Claire Catteral's collection, Food: Design and Culture is unlikely to have the same effect on readers as much of the contents is set in so much aspic that it might rather spoil the taste of any morsel that accompanies its reading. Certainly a feast for the eyes, this book was produced to accompany the exhibition of the same name which ran this year as part of the celebration of Glasgow as the UK City of Architecture and Design for 1999. Catteral has brought together Stephen Bayley, Paola Antonelli, Martin Parr, Joanna Blythman, Jonathon Glancey, Will Alsop and – in reprint – Ettore Sottsas, to parade and comment on the design aspects of food.
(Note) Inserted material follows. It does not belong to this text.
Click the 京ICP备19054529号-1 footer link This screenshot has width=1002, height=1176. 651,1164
What a strange group, to be writing about food – but no, they are writing about design. Of course, some of their number do have a lot to do with design that might be associated with food, particularly of the Conran restaurant variety, but is that really the food that permeates a culture, any culture? Agency is clearly here the realm of the designer, not the consumer, nor the producer, let alone any potential item of foodstuff. Permit me, momentarily, to rename the book, 'Design Food and Culture' – no punctuation, just a statement, for that is what this group of designers does – design food and culture. Or at least that is how it reads.

A range of the mechanistic, the technological, the scientific interventions in the design of food are laid on the metaphorical table as a general globalised movement. These are serious topics, not the least Blythman's look at genetically engineered foods, and the technological and scientific gadgetry that now gets food from laboratory to table. But in the end, there is very little here that tells us what food is and how the food we eat relates – except in a rather laboured way – to design and even less so to culture. An institutionalised understanding of design retains primacy. The transformative moment that turns weeds into salad, that sees a blend of flour and water creating not paste but damper, that answers that pesky question about the chicken and the egg – that is not here. The sensory, the genuine physical interruption of a cultural moment (the rites of eating) is the experience of food.
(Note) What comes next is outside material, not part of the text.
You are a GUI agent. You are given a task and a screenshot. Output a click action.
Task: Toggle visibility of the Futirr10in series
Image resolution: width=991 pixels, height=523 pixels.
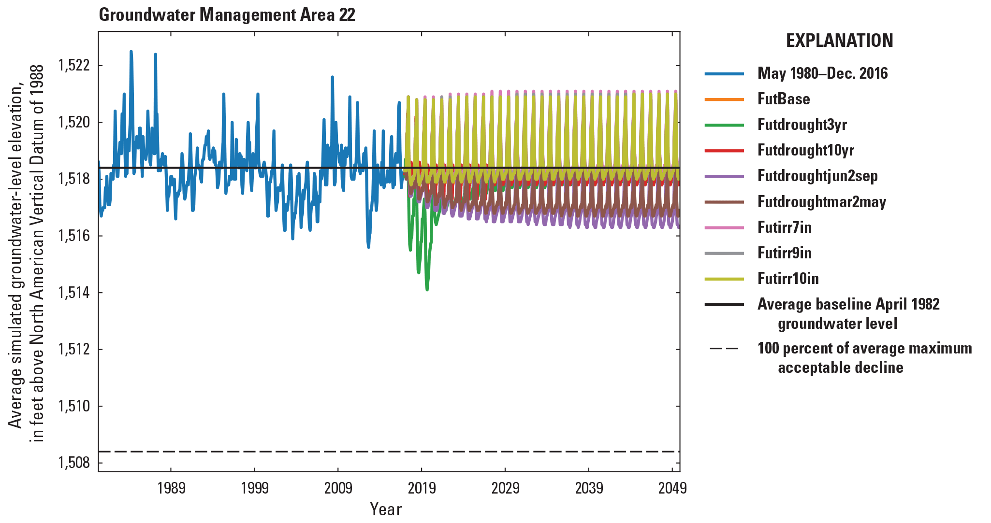725,279
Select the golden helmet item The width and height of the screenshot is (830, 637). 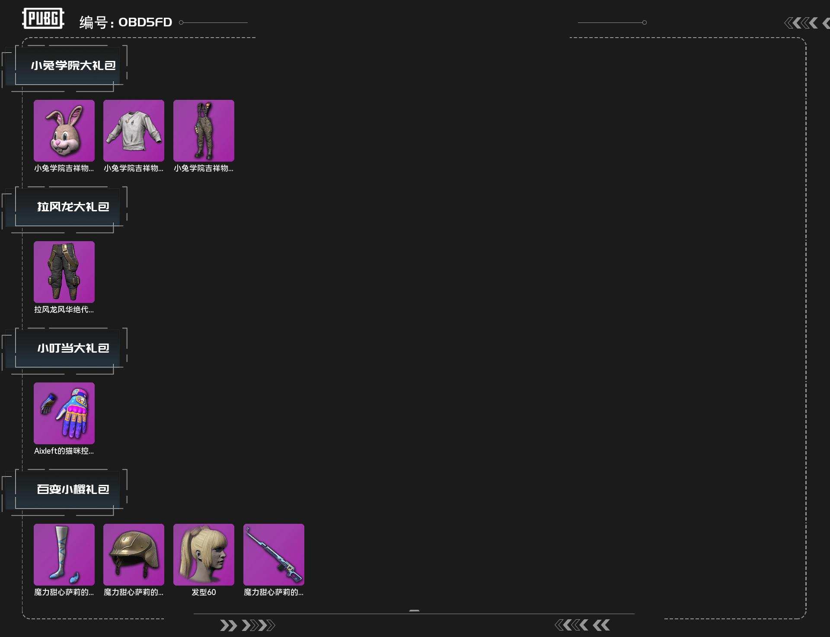point(134,554)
In her essay, Catteral quotes Brillat-Savarin, :The pleasures of the table are of all times and all ages, of every country and of every day; they go hand in hand with all our other pleasures, outlast them, and in the end console us for their loss." One can almost hear Brillat-Savarin breathing "Vive la difference" – the recognition that there is difference both within a culture and across the world in the way we relate to those items which become food. Whilst attempting the (Western) globalised view – one inevitably involved in the creating uses for excess – the authors of this book have become particular. And that particularity is to a very British world of fashion, politics, environment. Martin Parr attempts to break ranks from the line-up of universal designers when he comes out by identifying the misplaced globalism that is presented as 'our' food culture – he does write about 'British food'. But, of course, this is also what this book is about – England at home and on holiday, the sort of holiday you get by reading Elizabeth David and saving up for a tins of Vesuviana tomatoes in the cold of a British winter.
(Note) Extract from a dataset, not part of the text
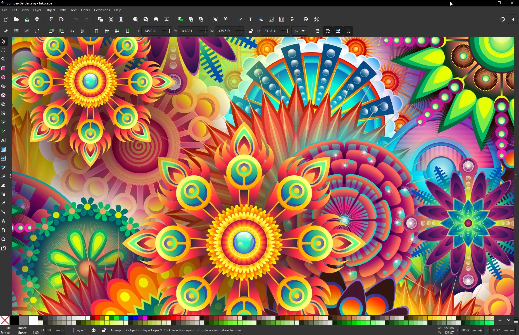The image size is (519, 335).
Task: Pick the Ellipse/circle tool
Action: click(x=4, y=77)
That is not to say that Parr's project is of interest to only British designers – food being a universal necessity – but its inclusion here is an indication that food is continually being localised either by description or necessity. There is no world food – even Macdonald's realised the folly of universalised design, when that design will not be accepted by a range of cultural groups in a variety of regions. All food has a home, a source, to which it must always refer – a vernacular sensory identifier perhaps informed by the serendipitous convergence of Dick Lester of Kurrajong and a hot potato.